#### [The problem]
Please copy out the listing below with "How do I perform" renamed to "How can I carry out" throughout, leaving everything else unchanged.

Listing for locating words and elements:
══════
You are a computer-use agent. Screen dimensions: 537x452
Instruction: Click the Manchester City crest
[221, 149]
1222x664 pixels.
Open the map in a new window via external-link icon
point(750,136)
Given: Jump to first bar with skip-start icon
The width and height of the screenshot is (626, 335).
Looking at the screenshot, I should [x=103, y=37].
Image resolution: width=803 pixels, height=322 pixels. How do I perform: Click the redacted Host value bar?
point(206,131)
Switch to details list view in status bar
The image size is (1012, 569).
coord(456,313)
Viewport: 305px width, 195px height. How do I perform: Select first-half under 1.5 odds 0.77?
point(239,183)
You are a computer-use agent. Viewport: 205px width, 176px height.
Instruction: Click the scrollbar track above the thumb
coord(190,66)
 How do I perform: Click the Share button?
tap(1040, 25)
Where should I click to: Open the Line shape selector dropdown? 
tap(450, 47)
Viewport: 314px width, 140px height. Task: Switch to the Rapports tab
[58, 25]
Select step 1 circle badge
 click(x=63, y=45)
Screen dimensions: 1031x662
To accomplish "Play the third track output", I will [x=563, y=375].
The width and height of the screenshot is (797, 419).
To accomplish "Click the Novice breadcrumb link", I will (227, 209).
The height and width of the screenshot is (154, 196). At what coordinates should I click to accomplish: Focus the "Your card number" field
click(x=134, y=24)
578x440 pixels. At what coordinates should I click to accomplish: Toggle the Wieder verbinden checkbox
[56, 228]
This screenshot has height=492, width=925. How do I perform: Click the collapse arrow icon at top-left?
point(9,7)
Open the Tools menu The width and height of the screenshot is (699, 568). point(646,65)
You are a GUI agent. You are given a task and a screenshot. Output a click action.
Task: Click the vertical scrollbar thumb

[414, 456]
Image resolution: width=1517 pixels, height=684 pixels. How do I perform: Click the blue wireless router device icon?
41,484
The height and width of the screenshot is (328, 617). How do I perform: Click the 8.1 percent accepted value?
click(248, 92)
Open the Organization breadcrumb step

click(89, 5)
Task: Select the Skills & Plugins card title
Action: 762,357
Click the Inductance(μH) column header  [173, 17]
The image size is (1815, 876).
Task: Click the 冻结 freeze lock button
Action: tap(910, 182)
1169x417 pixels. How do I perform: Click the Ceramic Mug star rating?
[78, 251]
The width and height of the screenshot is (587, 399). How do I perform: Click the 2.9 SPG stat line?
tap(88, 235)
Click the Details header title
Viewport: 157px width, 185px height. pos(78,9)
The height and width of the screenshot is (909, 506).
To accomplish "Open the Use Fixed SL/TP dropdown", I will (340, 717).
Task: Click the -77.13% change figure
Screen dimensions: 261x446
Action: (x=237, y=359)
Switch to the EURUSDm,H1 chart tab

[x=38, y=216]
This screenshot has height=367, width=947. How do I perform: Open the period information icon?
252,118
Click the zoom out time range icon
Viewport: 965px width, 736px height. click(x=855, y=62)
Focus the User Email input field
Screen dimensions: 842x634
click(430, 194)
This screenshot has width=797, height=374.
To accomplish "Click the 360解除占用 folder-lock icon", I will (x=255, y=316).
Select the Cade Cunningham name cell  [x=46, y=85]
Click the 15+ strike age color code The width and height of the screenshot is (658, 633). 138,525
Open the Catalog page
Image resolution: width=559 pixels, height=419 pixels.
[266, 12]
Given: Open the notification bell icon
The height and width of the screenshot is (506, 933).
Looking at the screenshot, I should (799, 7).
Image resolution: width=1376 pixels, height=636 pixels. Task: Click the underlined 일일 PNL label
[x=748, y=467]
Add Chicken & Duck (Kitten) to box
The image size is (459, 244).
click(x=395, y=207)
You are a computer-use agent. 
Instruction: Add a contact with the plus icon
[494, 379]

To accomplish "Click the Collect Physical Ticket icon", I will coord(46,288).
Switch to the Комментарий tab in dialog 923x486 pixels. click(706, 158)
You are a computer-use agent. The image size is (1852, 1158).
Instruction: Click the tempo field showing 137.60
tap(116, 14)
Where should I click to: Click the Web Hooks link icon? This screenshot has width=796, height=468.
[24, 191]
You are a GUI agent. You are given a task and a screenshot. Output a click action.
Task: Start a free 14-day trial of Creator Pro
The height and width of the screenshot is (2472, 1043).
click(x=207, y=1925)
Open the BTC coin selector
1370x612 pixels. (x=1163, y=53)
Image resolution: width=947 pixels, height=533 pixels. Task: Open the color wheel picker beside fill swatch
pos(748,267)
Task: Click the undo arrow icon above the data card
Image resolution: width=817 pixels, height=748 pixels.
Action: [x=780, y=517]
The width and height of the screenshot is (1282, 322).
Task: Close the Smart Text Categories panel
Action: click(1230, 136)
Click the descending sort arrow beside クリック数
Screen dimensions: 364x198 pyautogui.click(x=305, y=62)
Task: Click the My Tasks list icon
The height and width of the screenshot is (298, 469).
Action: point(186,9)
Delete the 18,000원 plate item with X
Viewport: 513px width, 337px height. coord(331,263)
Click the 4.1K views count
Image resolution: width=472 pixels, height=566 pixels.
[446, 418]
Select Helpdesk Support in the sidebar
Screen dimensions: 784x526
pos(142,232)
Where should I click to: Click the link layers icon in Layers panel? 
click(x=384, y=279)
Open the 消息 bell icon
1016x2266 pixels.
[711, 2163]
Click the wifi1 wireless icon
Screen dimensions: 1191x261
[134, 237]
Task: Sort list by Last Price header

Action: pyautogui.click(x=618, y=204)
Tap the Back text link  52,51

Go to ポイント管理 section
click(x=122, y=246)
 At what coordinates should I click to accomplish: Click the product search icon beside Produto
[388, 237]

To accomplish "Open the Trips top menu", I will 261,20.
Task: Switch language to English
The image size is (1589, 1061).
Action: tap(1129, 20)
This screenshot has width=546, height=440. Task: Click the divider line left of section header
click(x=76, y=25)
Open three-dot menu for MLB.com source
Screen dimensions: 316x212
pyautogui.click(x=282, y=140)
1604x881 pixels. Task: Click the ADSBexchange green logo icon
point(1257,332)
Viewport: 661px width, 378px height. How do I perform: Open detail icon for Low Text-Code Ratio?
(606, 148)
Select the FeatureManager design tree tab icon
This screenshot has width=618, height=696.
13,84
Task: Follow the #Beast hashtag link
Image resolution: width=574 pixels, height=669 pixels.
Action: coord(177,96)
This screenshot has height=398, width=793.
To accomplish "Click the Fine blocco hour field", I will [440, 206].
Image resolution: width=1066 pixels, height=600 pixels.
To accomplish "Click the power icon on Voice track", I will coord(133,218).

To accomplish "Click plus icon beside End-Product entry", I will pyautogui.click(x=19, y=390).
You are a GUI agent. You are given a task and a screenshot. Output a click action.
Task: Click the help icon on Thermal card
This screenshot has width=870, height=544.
══════
#### [Output of the task]
You are a computer-use agent. Screen dimensions: 537x452
Instruction: Click the Manchester City crest
[221, 149]
1222x664 pixels.
Open the map in a new window via external-link icon
point(750,136)
Given: Jump to first bar with skip-start icon
The width and height of the screenshot is (626, 335).
Looking at the screenshot, I should [x=103, y=37].
Image resolution: width=803 pixels, height=322 pixels. How can I carry out: Click the redacted Host value bar?
point(206,131)
Switch to details list view in status bar
The image size is (1012, 569).
coord(456,313)
Viewport: 305px width, 195px height. How can I carry out: Select first-half under 1.5 odds 0.77?
point(239,183)
You are a computer-use agent. Viewport: 205px width, 176px height.
Instruction: Click the scrollbar track above the thumb
coord(190,66)
 How can I carry out: Click the Share button?
tap(1040, 25)
Where should I click to: Open the Line shape selector dropdown? 
tap(450, 47)
Viewport: 314px width, 140px height. Task: Switch to the Rapports tab
[58, 25]
Select step 1 circle badge
 click(x=63, y=45)
Screen dimensions: 1031x662
To accomplish "Play the third track output", I will [x=563, y=375].
The width and height of the screenshot is (797, 419).
To accomplish "Click the Novice breadcrumb link", I will (227, 209).
The height and width of the screenshot is (154, 196). At what coordinates should I click to accomplish: Focus the "Your card number" field
click(x=134, y=24)
578x440 pixels. At what coordinates should I click to accomplish: Toggle the Wieder verbinden checkbox
[56, 228]
This screenshot has height=492, width=925. How can I carry out: Click the collapse arrow icon at top-left?
point(9,7)
Open the Tools menu The width and height of the screenshot is (699, 568). point(646,65)
You are a GUI agent. You are given a task and a screenshot. Output a click action.
Task: Click the vertical scrollbar thumb

[414, 456]
Image resolution: width=1517 pixels, height=684 pixels. How can I carry out: Click the blue wireless router device icon?
41,484
The height and width of the screenshot is (328, 617). How can I carry out: Click the 8.1 percent accepted value?
click(248, 92)
Open the Organization breadcrumb step

click(89, 5)
Task: Select the Skills & Plugins card title
Action: 762,357
Click the Inductance(μH) column header  [173, 17]
The image size is (1815, 876).
Task: Click the 冻结 freeze lock button
Action: tap(910, 182)
1169x417 pixels. How can I carry out: Click the Ceramic Mug star rating?
[78, 251]
The width and height of the screenshot is (587, 399). How can I carry out: Click the 2.9 SPG stat line?
tap(88, 235)
Click the Details header title
Viewport: 157px width, 185px height. pos(78,9)
The height and width of the screenshot is (909, 506).
To accomplish "Open the Use Fixed SL/TP dropdown", I will (340, 717).
Task: Click the -77.13% change figure
Screen dimensions: 261x446
Action: (x=237, y=359)
Switch to the EURUSDm,H1 chart tab

[x=38, y=216]
This screenshot has height=367, width=947. How can I carry out: Open the period information icon?
252,118
Click the zoom out time range icon
Viewport: 965px width, 736px height. click(x=855, y=62)
Focus the User Email input field
Screen dimensions: 842x634
click(430, 194)
This screenshot has width=797, height=374.
To accomplish "Click the 360解除占用 folder-lock icon", I will (x=255, y=316).
Select the Cade Cunningham name cell  [x=46, y=85]
Click the 15+ strike age color code The width and height of the screenshot is (658, 633). 138,525
Open the Catalog page
Image resolution: width=559 pixels, height=419 pixels.
[266, 12]
Given: Open the notification bell icon
The height and width of the screenshot is (506, 933).
Looking at the screenshot, I should (799, 7).
Image resolution: width=1376 pixels, height=636 pixels. Task: Click the underlined 일일 PNL label
[x=748, y=467]
Add Chicken & Duck (Kitten) to box
The image size is (459, 244).
click(x=395, y=207)
You are a computer-use agent. 
Instruction: Add a contact with the plus icon
[494, 379]

To accomplish "Click the Collect Physical Ticket icon", I will coord(46,288).
Switch to the Комментарий tab in dialog 923x486 pixels. click(706, 158)
You are a computer-use agent. The image size is (1852, 1158).
Instruction: Click the tempo field showing 137.60
tap(116, 14)
Where should I click to: Click the Web Hooks link icon? This screenshot has width=796, height=468.
[24, 191]
You are a GUI agent. You are given a task and a screenshot. Output a click action.
Task: Start a free 14-day trial of Creator Pro
The height and width of the screenshot is (2472, 1043).
click(x=207, y=1925)
Open the BTC coin selector
1370x612 pixels. (x=1163, y=53)
Image resolution: width=947 pixels, height=533 pixels. Task: Open the color wheel picker beside fill swatch
pos(748,267)
Task: Click the undo arrow icon above the data card
Image resolution: width=817 pixels, height=748 pixels.
Action: [x=780, y=517]
The width and height of the screenshot is (1282, 322).
Task: Close the Smart Text Categories panel
Action: click(1230, 136)
Click the descending sort arrow beside クリック数
Screen dimensions: 364x198 pyautogui.click(x=305, y=62)
Task: Click the My Tasks list icon
The height and width of the screenshot is (298, 469).
Action: point(186,9)
Delete the 18,000원 plate item with X
Viewport: 513px width, 337px height. coord(331,263)
Click the 4.1K views count
Image resolution: width=472 pixels, height=566 pixels.
[446, 418]
Select Helpdesk Support in the sidebar
Screen dimensions: 784x526
pos(142,232)
Where should I click to: Click the link layers icon in Layers panel? 
click(x=384, y=279)
Open the 消息 bell icon
1016x2266 pixels.
[711, 2163]
Click the wifi1 wireless icon
Screen dimensions: 1191x261
[134, 237]
Task: Sort list by Last Price header

Action: pyautogui.click(x=618, y=204)
Tap the Back text link  52,51

Go to ポイント管理 section
click(x=122, y=246)
 At what coordinates should I click to accomplish: Click the product search icon beside Produto
[388, 237]

To accomplish "Open the Trips top menu", I will 261,20.
Task: Switch language to English
The image size is (1589, 1061).
Action: tap(1129, 20)
This screenshot has width=546, height=440. Task: Click the divider line left of section header
click(x=76, y=25)
Open three-dot menu for MLB.com source
Screen dimensions: 316x212
pyautogui.click(x=282, y=140)
1604x881 pixels. Task: Click the ADSBexchange green logo icon
point(1257,332)
Viewport: 661px width, 378px height. How can I carry out: Open detail icon for Low Text-Code Ratio?
(606, 148)
Select the FeatureManager design tree tab icon
This screenshot has width=618, height=696.
13,84
Task: Follow the #Beast hashtag link
Image resolution: width=574 pixels, height=669 pixels.
Action: coord(177,96)
This screenshot has height=398, width=793.
To accomplish "Click the Fine blocco hour field", I will [440, 206].
Image resolution: width=1066 pixels, height=600 pixels.
To accomplish "Click the power icon on Voice track", I will coord(133,218).

To accomplish "Click plus icon beside End-Product entry", I will pyautogui.click(x=19, y=390).
You are a GUI agent. You are given a task and a screenshot. Output a click action.
Task: Click the help icon on Thermal card
This screenshot has width=870, height=544.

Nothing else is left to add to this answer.